RH Messiah Review

Alastair Stout, Grace Church minister of music, rehearses the Rutland Area Chorus for its annual “Messiah” performances.

The capacity audience at Grace Church’s “Messiah” performance Sunday afternoon enjoyed an unexpected pleasure, the music of Johann Sebastian Bach. George Frederick Handel’s ultimate masterpiece was paired with Bach’s Cantata BWV 62, bringing together the two greatest masters of the Baroque, and among those of all time.

But that’s not all that was unexpected. “Messiah” sounded decidedly different this year, crisper, more immediate, more intimately communicating — and ultimately more powerful. (As is traditional at Christmas, only Parts I and the “Hallelujah Chorus” were performed; the entire work lasts more than three hours.)

Alastair Stout, Grace Congregational Church’s minister of music now in his second year, judiciously cut the size of the orchestra and demanded precision and got plenty of it from the hundred or so members of the Rutland Area Chorus.

The new sound was hardly noticeable in “Messiah’s” Overture, but with the first chorus, “And the glory of the Lord,” it became obvious. Rather than loud beginning to end, the diction and articulation were clear and the dramatic arc was sculpted. With all the choruses, “Messiah” took on the storytelling it’s all about.

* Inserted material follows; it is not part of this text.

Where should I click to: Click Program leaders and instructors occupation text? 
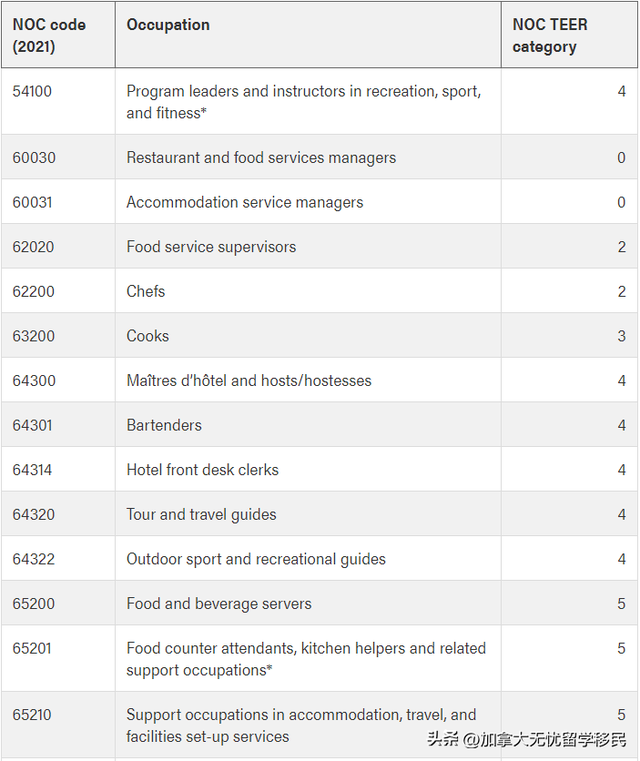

As soon as Cameron Steinmetz began the first recitative, “Comfort ye,” the benefit of the slightly pared orchestra (to 19) became obvious. Instead of competing with the instrumentalists, his lovely lyrical tenor reverberated throughout the church. Zubulun McLellan’s articulation in “Thus saith the Lord” was dramatic, and his warm lyricism in “For behold, darkness shall cover the earth” enjoyed a warm lyricism.

Mezzo-soprano Amy Frostman’s “But who may abide the day of His coming” was light, lyrical and lovely. Soprano Allison Devery Steinmetz achieved a joyful brilliance, but not without nuance, in “Rejoice greatly, O daughter of Zion.” All the soloists shone.

The Bach Cantata (a musical form for the Protestant church service) was expectedly more challenging. (Perhaps it’s because Handel wrote for the public, but Bach had to please God.) Here the orchestra of area professionals proved its excellence. James Cassarino, music director of Trinity Episcopal Church in Rutland and music professor at Castleton University, was harpsichordist.

The chorus had much the same challenges as the Handel, and delivered, but the soloists had much more difficult parts. Still Steinmetz and McLellan delivered their relentless articulation with its intended musicality. Devery Steinmetz and Frostman were lovely in the penultimate recitative. It was a rewarding all-around.

Community performances of “Messiah” abound during the holidays, but few deliver the depth and nuance of one of the greatest works of music of all time. Grace Church is certainly moving in that direction.